The process is achieved by extracting all data contained within the headers and footers and copying that data into an external file. An alternative header-based carving technique is header-maximum size carving. When a header is discovered (with no footer value available), the maximum carve size is used to calculate how far away from the header the end of the file might be.

As some file types can vary dramatically in size, this technique can have varying results and can also increase the size needed to store recovered files.
However, it remains a viable approach because many file formats (e.g. JPEG, MP3) are not affected if additional data is appended to the end of a valid file. Another header-based carving technique is header-embedded length carving. Some file formats have internal file information which specifies the length, or size, of the file and provides an identified point for the footer of the file.
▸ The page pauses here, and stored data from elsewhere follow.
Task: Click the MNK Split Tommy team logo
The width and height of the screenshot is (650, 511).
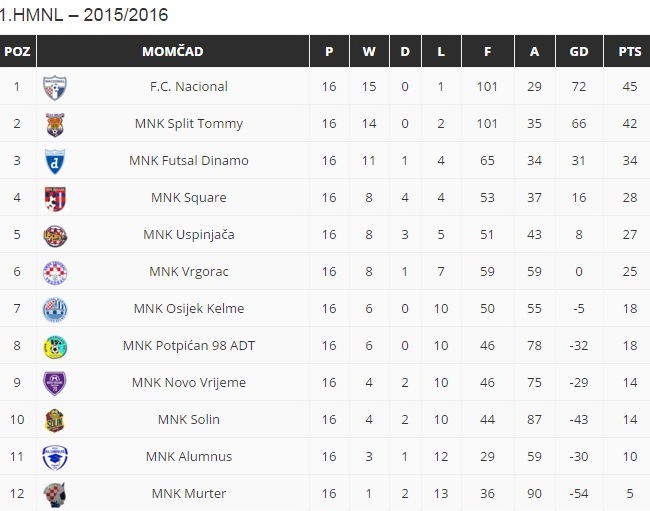Action: pyautogui.click(x=55, y=124)
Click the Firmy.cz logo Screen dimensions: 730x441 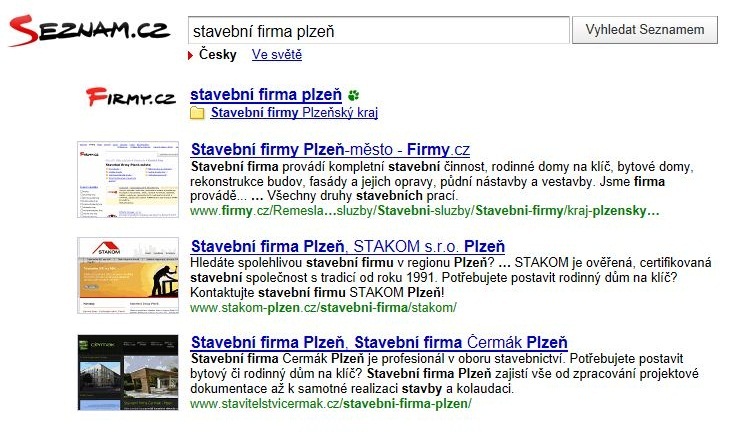[x=131, y=97]
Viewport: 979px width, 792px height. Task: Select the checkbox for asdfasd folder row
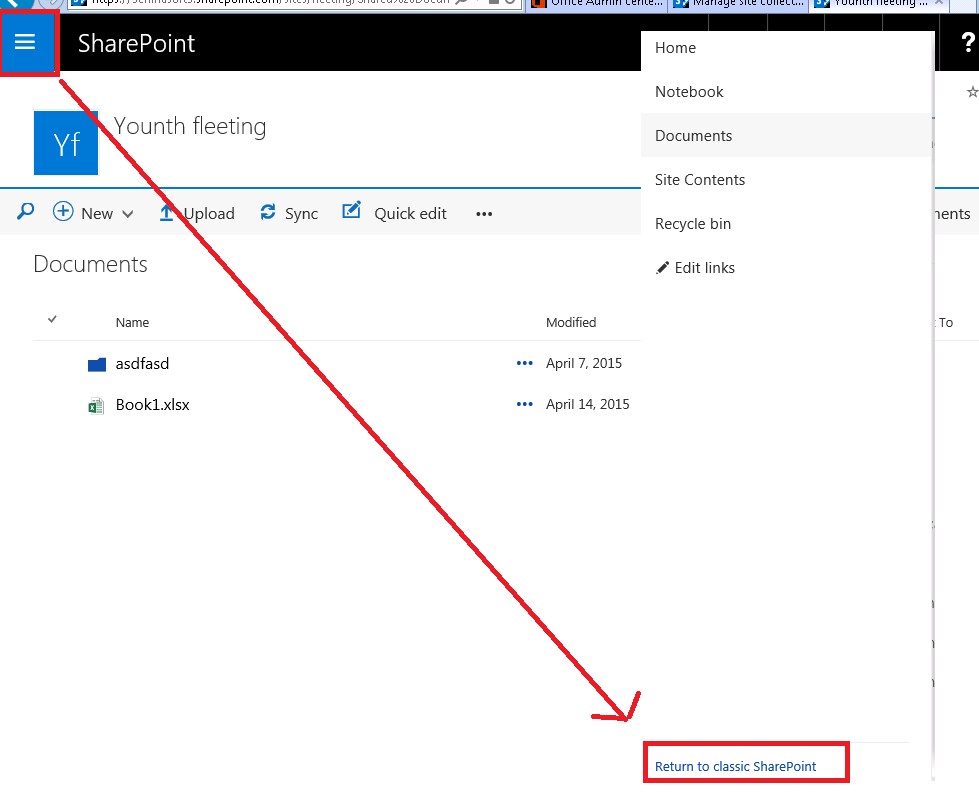click(x=53, y=363)
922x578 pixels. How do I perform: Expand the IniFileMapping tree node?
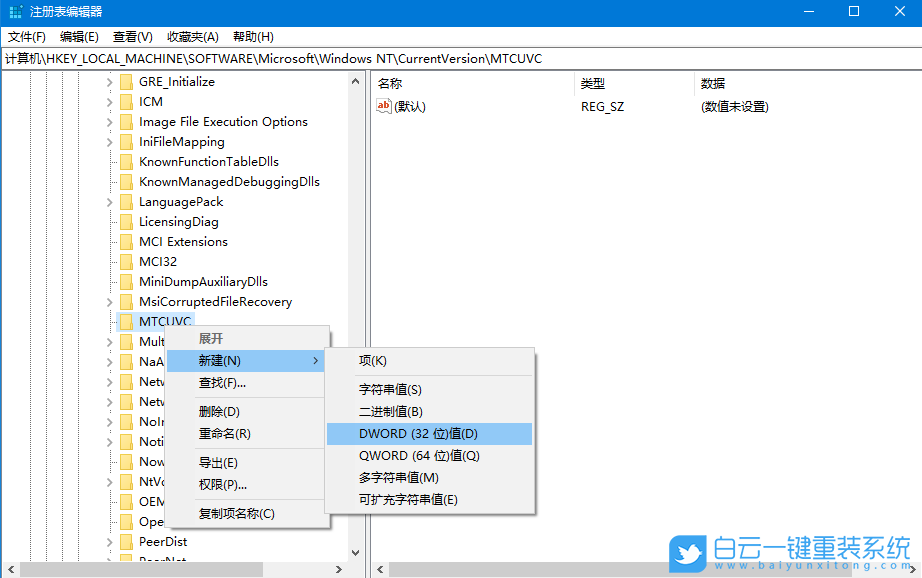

2. File Structure Carving: Another file carving technique is based on the internal structure of a file, where specific knowledge of the contents can help
reconstruct the original file. File structure carving is primarily aimed towards assembling fragmented files, where header-based carving fails to reconstruct multiple file fragments. An example is semantic carvers (also known as deep carvers) which use information about the internal file structure to control the carving process in some way.

3. Block-Based Carving: An advanced carving technique is block-based carving which calculates meta information of the content of a data block; for example, by implementing character counts or calculating statistical information. The premise is that computer systems use fixed block sizes (sectors) for storing data (usually 512 bytes) and file carvers can examine every block for every file type definition.

4. File Validation: The method of file validation is an integral aspect of the file carving process. Validation provides the confirmation that the carved data actually results in a valid file output. Therefore, an automated format validator is a function that accepts a block of data and then determines whether it conforms to the defined structure of the file format before resulting in a validated file.